How can we help? We can send money to enable families to buy bags of maize and beans, this will keep them alive. John & I usually love to go into a cafe for a latte and maybe a cheeky piece of cake…… even if we only donated what we would spend on that a month it would feed a family. On http://www.pottersheart.org we have a donate button anything you can give will help.
Thank you so much
Linden & John xx
I’ve been pondering on our work last week in the village of Kamng’ei. We knew life was tough there, and sadly we are used to seeing poverty but this is on another level. When we arrived the students eyes were hopeless, worn down and worn out. Many haven’t even got any land, they have to walk over 2 kilometres to get water. Each family needs at least 8 x 20 litre Jerry cans a day, that’s 40 Kenyan Shillings which not everyone has. There are many children, and a lot are malnourished, and some have kwashiorkor (wet malnutrition). One little one was so malnourished she didn’t have the strength to cry….. it’s heart breaking. We had a lovely young man called Robert in the training, he has glaucoma…… already blind in one eye. He needs eye drops for the rest of his life but to him there is no way to achieve this, so he will lose his sight. We met his beautiful wife and their new baby Sam, the baby was dedicated in church on Sunday. (See photo below)

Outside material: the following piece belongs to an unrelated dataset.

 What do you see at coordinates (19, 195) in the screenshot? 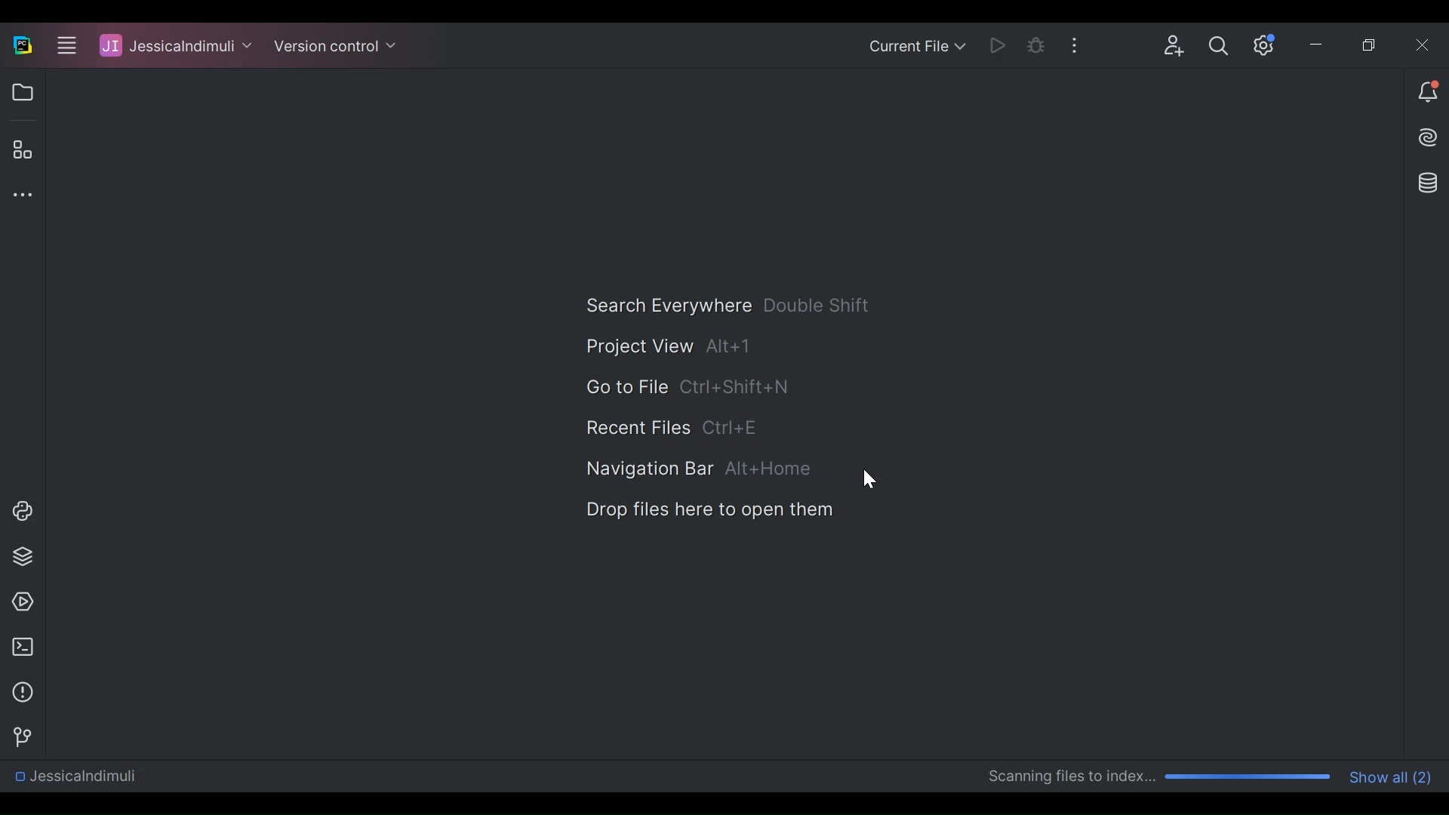
I see `More Tool window` at bounding box center [19, 195].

When we had finished a Community Liebust and two days of training, a fragile hope had returned to them, armed with new ideas for farming, basic health and hygiene teaching, and much needed teaching on relationships and family planning, this little band of 20 students are determined to make a difference in this place. They too have decided to form a PottersHeart Kamng’ei Community Teaching Team, knowing that we will commit to at least five visits to continue the teaching them.
Yesterday an 8 month old baby died on arrival to the hospital from simple diarrhoea and for the want of rehydration. Life is so tough. Please stand with us in being able to teach, train, and release potential in these people. We hope you will pray with us. X
Yesterday I chatted with the most amazing CuCu (Grandmother). She is clearly a very old lady but doesn’t know how old she is, when asked she thinks she is somewhere between 80 and 100 years! She has worked on her Shamba (small holding) all her life, and still does. She had walked to the training, when asked how far that was she said “a walk”. I asked her how long it took, she told me time was unnecessary, if you need to get somewhere you just walk until you arrive!
We loved it that the class all really respected her. What this lady says goes, and her message is love and peace between the tribes, she was so thankful for our teaching on forgiveness.